What to Give Your Tax Professional
Editor's Note: This article is part of our 2014 Tax Tips series. Robert Flach is an expert with more than 40 years of experience as a tax professional and also blogs as The Wandering Tax Pro .
NEW YORK ( MainStreet) Dear Tax Client:
I want to make sure you take advantage of all the tax deductions and credits to which you are entitled but I can only do this if you give me complete and accurate information.
When sending me your tax information, be sure to include all of the following information (if it applies to your situation):
- Social Security numbers and dates of birth for you, your spouse and all dependents.
- W-2 forms (all copies), and the final pay-stub for the year for all employers. Please make a copy of your W-2s to keep with you before sending them to me.
- All 1099s (for interest, dividends, gross proceeds and other income), 1098s (for mortgage interest, contribution of a motor vehicle to charity, student loan interest and tuition and fees) and K-1s (and all attachments) from all sources. Do not give me your information until you have received everything.
- All year-end statements from brokerage and mutual fund accounts and any AVERAGE COST STATEMENTS received from a mutual fund on the sale of fund shares.
Provide a A detailed listing of:
- itemized deductions (unreimbursed medical payments, charitable contributions, and job-related, job-seeking, and investment expenses),
- rental income and expenses, and/or
- self-employment income and expenses.
I don't need to see actual bills, receipts or cancelled checks. For the most part I just need numbers. Do not send me a pile of medical bills and receipts and insurance statements and expect me to sort through them to determine your allowable medical deduction.
I also do not need to see proof or acknowledgement of each of your individual cash donations. I only need a listing of your 2013 contributions. FYI, you can only deduct contributions for which you have hard copy documentation. I do, however, want to see any receipts, acknowledgments or listings for non-cash contributions clothes, books, household items, furniture, etc - to Goodwill, the Salvation Army or your church.
When I say "I only need numbers," I mean specific numbers for deductions you are claiming.
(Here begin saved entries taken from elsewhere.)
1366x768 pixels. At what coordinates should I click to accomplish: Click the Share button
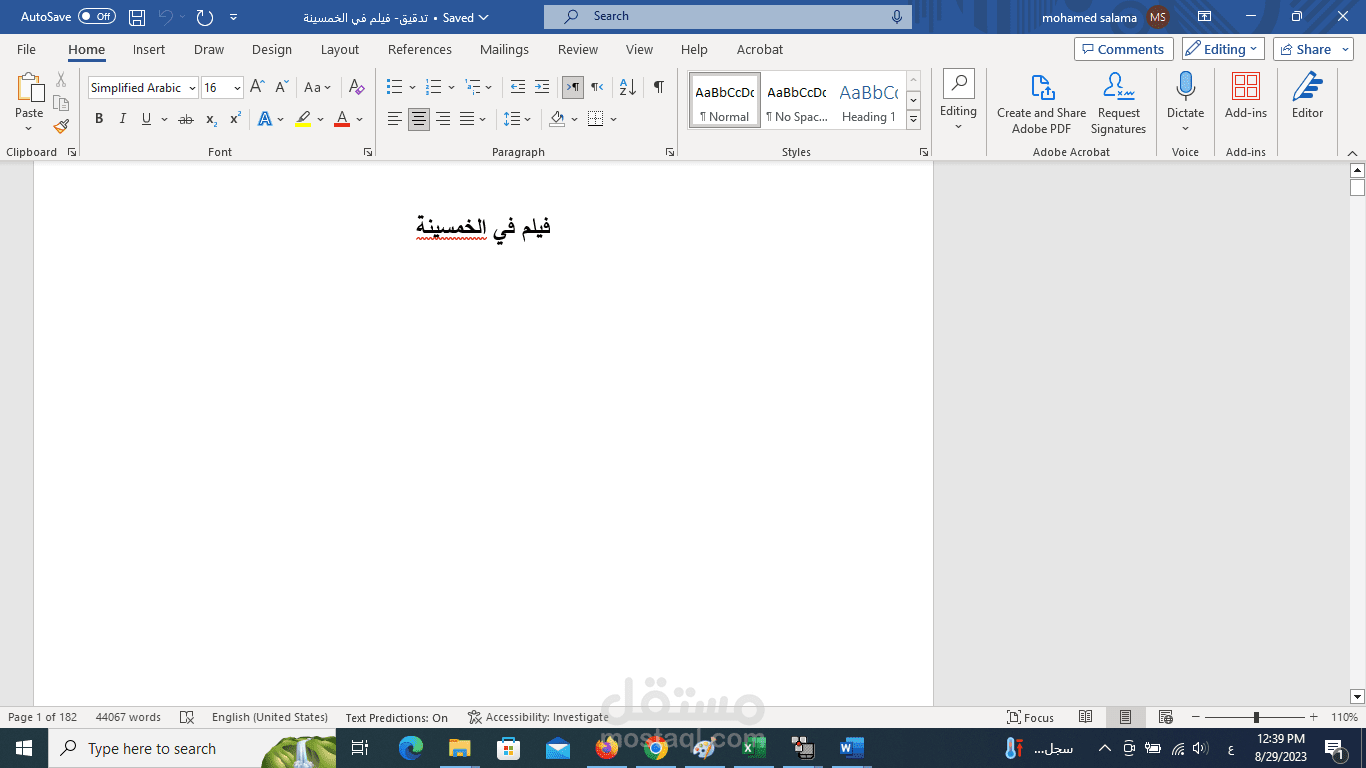1313,49
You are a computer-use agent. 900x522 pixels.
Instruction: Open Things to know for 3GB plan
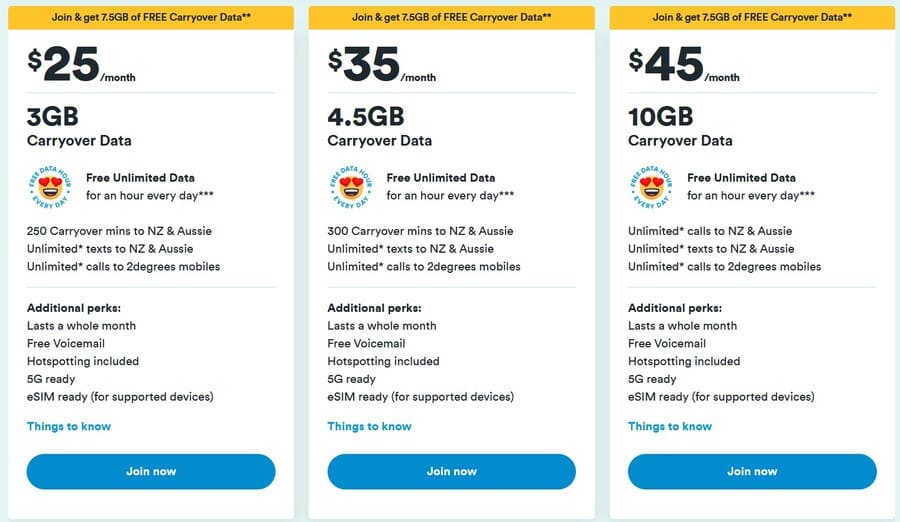pyautogui.click(x=69, y=426)
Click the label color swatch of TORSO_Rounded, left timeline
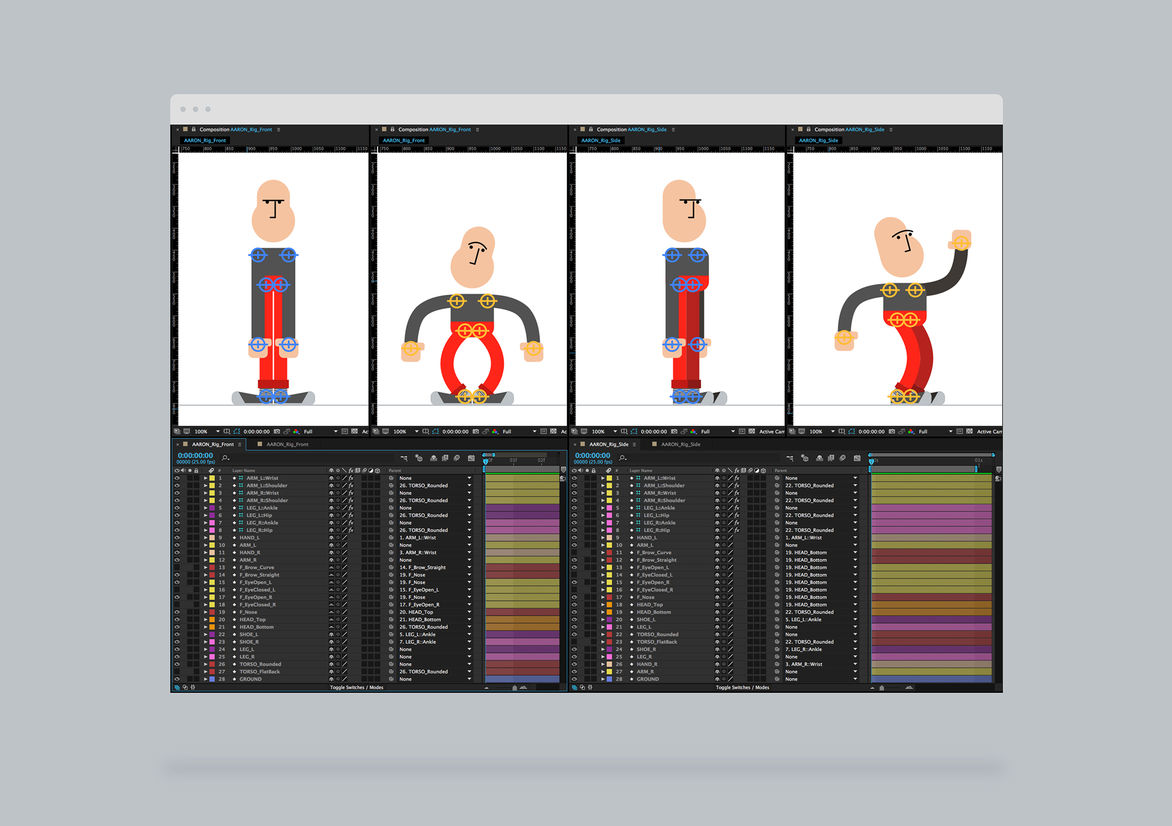 213,664
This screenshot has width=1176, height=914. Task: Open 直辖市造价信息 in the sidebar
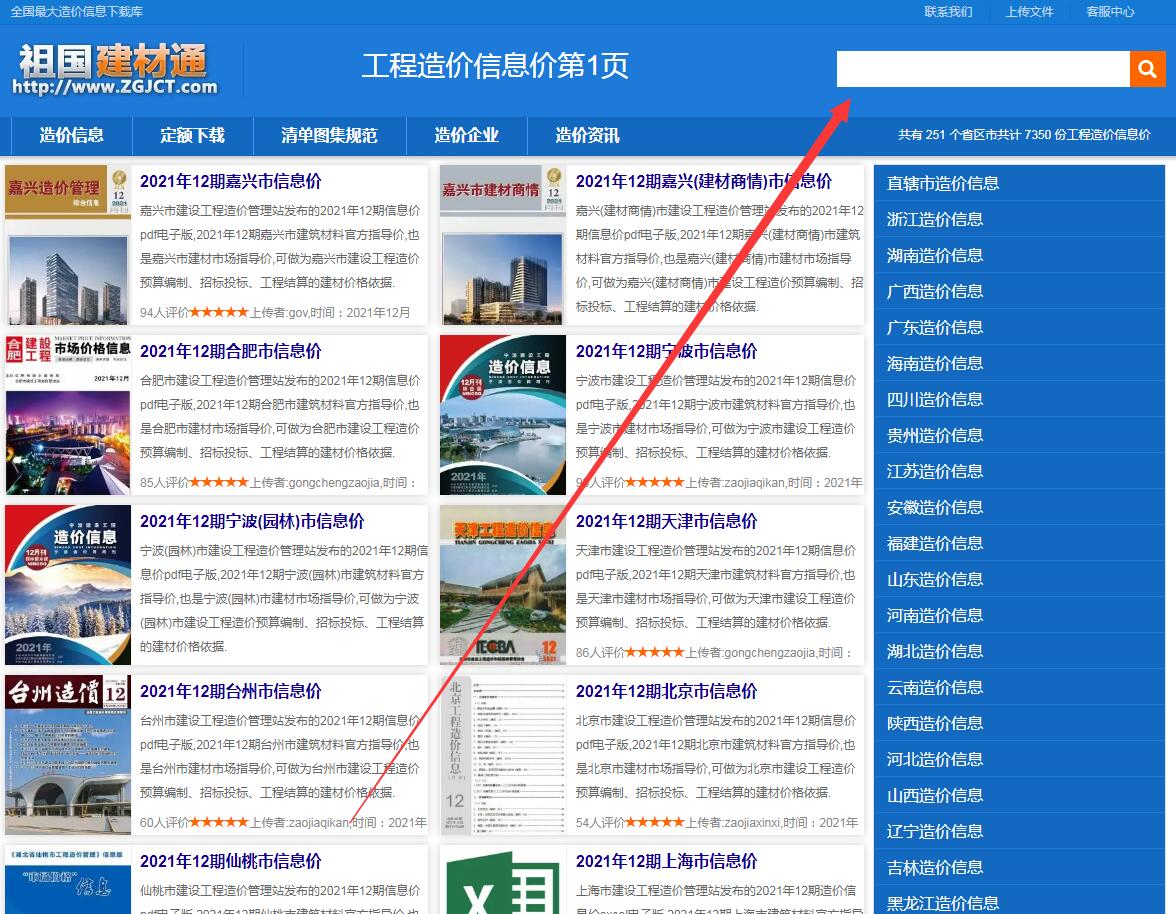(943, 183)
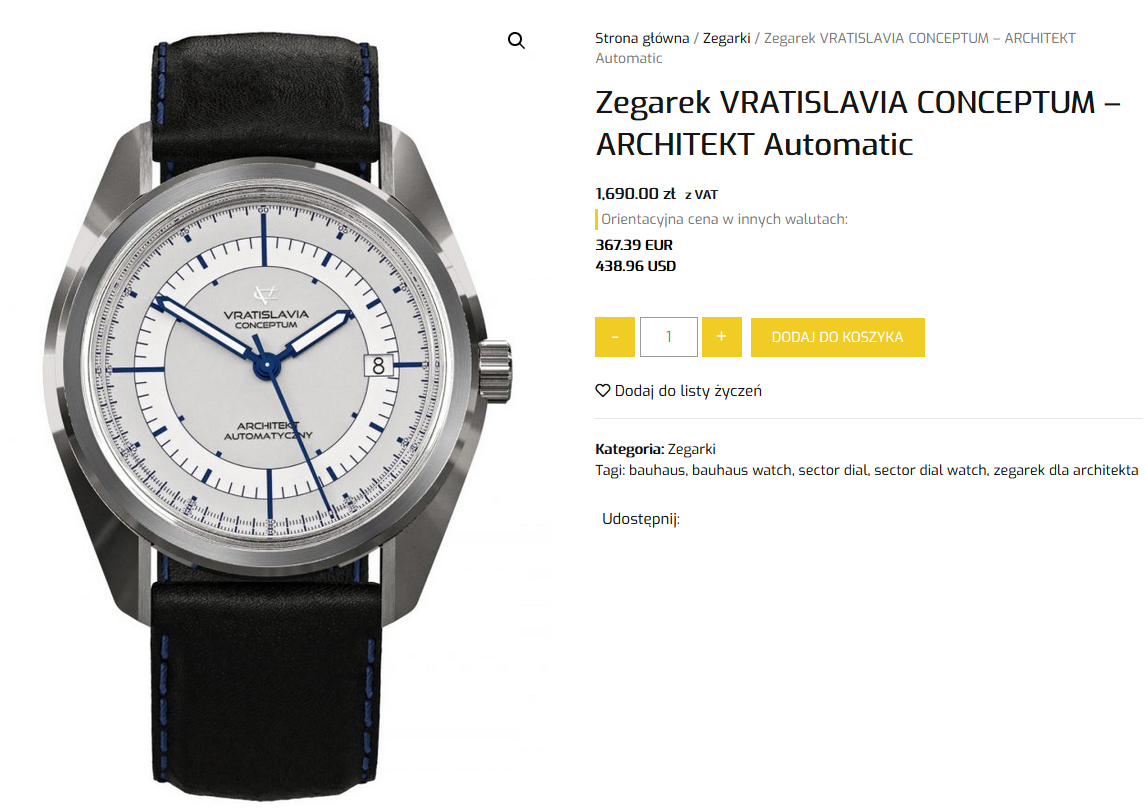Click the 367.39 EUR price text
This screenshot has height=810, width=1146.
(x=634, y=245)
I need you to tell me "$1,023.50" or "$20.00 per week for 50 weeks" or "4,638 miles"! "Claim the maximum" or "Whatever I am allowed" or "Same as last year" is not appropriate. The maximum is what you actually paid and you are allowed what you actually paid!
If any of the following situations apply to you, I will need additional information -
IF YOU SOLD STOCK, BONDS, OR MUTUAL FUND SHARES I need the date of purchase and cost of the investment sold. This information may be included in the Year-End Consolidated Form 1099 Statement you received from the brokerage firm or mutual fund house. If cost basis information for all trades is not included on this statement, have your broker provide you with a "profit and loss" report for all the year's trades that reconciles to the Form 1099B for each account. If you sold an investment you inherited, I need to know number of shares you inherited and the date of death of the person from whom they were inherited.